● Direction
Copy out the material word for word, starting at its first line and ending with the line that contains "Looking at the screenshot, I should 376,279.".

>> Start

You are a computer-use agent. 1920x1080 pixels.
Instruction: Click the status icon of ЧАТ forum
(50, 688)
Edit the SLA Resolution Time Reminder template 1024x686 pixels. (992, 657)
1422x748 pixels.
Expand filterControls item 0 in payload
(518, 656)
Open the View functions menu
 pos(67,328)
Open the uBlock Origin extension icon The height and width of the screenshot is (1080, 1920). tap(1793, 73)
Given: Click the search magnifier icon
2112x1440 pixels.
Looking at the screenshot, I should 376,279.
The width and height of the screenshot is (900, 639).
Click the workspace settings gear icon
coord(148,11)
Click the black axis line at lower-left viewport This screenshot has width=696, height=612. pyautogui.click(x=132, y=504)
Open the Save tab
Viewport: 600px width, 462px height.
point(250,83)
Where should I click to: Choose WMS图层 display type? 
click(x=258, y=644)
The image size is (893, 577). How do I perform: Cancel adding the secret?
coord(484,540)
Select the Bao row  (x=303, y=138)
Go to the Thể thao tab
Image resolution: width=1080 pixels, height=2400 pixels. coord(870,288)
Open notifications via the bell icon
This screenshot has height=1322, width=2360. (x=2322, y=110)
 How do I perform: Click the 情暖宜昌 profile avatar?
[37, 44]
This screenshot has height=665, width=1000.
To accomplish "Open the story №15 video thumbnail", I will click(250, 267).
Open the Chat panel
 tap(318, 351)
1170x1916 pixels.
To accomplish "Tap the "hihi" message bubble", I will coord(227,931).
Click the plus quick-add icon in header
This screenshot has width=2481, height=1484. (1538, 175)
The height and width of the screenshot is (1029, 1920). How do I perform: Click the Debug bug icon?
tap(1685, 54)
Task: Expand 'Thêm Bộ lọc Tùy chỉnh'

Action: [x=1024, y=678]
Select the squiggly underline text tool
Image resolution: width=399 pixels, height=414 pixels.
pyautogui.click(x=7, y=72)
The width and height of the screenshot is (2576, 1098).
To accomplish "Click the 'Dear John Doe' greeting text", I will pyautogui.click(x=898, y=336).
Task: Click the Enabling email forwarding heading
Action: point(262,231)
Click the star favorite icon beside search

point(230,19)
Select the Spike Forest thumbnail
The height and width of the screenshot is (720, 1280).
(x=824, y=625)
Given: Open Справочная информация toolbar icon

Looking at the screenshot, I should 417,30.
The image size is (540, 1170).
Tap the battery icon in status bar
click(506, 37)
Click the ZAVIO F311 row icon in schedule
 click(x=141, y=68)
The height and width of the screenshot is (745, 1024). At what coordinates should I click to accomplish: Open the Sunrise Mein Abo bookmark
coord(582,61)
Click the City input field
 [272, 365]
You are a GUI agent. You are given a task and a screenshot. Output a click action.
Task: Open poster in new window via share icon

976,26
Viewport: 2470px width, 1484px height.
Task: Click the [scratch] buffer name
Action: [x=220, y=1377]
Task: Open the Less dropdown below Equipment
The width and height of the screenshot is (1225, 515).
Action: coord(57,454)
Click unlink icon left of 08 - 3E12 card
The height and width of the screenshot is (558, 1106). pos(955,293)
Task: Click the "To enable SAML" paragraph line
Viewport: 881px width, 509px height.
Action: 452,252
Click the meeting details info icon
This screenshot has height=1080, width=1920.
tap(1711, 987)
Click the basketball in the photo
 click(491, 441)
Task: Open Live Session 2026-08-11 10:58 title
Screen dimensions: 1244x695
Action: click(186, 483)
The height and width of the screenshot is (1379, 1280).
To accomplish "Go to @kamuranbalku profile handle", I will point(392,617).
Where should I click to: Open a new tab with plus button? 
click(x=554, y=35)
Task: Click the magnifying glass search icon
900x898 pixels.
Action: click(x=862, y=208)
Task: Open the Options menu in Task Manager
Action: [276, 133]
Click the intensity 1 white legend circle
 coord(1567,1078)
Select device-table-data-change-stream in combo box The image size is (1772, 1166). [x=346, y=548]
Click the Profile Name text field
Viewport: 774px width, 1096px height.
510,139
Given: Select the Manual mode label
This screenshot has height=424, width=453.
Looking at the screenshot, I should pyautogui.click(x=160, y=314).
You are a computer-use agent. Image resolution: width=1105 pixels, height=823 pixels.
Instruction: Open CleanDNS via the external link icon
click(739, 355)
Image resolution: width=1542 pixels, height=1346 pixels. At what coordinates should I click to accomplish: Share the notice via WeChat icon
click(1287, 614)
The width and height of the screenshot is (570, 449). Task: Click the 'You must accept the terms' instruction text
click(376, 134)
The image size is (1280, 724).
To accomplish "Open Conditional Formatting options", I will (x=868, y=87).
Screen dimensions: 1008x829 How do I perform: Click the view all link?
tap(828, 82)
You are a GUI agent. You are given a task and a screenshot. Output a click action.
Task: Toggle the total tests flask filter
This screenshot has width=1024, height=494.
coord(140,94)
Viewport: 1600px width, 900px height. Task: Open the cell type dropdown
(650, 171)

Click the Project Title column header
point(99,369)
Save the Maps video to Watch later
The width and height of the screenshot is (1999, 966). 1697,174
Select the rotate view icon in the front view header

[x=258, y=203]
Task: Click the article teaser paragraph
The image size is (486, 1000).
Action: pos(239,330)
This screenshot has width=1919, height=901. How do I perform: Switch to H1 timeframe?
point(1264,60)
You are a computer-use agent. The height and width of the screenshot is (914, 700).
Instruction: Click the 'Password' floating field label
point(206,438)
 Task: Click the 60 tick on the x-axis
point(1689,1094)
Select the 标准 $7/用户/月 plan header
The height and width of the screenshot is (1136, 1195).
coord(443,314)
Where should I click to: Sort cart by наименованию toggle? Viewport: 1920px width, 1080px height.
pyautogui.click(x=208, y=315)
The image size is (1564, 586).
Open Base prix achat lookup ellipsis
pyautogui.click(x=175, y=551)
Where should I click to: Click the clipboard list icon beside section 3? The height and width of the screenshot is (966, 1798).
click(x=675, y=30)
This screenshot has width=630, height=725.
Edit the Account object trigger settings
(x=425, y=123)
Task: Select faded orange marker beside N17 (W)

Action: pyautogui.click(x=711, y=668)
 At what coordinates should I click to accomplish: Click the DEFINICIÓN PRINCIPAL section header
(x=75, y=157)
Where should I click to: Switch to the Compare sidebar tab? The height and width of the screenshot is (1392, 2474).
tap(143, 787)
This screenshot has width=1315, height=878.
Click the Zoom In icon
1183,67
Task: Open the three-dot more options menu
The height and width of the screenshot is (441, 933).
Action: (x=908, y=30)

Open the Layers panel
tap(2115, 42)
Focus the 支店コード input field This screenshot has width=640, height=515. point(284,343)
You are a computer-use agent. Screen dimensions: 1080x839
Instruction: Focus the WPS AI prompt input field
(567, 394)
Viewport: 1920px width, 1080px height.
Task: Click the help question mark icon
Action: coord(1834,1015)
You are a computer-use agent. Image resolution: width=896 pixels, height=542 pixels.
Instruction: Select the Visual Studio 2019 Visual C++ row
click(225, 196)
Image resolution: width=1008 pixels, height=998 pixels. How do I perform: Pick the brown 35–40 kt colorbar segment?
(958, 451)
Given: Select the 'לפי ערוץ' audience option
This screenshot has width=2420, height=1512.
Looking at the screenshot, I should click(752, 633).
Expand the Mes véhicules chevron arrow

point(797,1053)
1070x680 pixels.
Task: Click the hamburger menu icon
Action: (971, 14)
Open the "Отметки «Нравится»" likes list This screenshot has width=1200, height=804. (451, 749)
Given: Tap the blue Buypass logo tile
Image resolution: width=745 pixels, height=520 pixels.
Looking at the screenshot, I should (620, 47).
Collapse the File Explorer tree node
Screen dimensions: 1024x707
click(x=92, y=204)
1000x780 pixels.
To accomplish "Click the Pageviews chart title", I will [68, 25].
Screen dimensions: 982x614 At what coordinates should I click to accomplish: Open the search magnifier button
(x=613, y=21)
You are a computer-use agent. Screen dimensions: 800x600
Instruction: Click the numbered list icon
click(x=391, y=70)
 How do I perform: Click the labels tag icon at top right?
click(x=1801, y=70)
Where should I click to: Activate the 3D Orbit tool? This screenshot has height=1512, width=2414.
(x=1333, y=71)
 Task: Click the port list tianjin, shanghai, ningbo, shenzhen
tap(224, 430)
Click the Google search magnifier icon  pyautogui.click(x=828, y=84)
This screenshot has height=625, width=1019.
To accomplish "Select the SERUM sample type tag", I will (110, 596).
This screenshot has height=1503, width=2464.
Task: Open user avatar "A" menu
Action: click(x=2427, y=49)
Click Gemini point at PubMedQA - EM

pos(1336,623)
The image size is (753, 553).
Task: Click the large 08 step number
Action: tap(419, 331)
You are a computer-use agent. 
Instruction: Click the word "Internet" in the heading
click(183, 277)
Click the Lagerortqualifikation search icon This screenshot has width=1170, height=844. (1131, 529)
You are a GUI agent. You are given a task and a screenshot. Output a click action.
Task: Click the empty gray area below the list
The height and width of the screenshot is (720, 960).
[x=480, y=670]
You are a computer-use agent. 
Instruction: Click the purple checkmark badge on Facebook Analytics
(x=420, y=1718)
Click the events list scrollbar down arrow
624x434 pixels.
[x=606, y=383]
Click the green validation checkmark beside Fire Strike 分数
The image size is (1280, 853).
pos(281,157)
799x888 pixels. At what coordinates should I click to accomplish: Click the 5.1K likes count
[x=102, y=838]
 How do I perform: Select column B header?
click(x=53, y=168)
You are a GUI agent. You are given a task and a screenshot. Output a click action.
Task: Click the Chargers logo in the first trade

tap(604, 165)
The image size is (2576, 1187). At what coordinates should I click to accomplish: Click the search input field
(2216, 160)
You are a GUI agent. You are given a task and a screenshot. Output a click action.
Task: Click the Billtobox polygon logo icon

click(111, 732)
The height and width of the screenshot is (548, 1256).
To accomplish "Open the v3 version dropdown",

>> End

● In response
You are a computer-use agent. 1920x1080 pixels.
Instruction: Click the status icon of ЧАТ forum
(50, 688)
Edit the SLA Resolution Time Reminder template 1024x686 pixels. (992, 657)
1422x748 pixels.
Expand filterControls item 0 in payload
(518, 656)
Open the View functions menu
 pos(67,328)
Open the uBlock Origin extension icon The height and width of the screenshot is (1080, 1920). tap(1793, 73)
Given: Click the search magnifier icon
2112x1440 pixels.
Looking at the screenshot, I should 376,279.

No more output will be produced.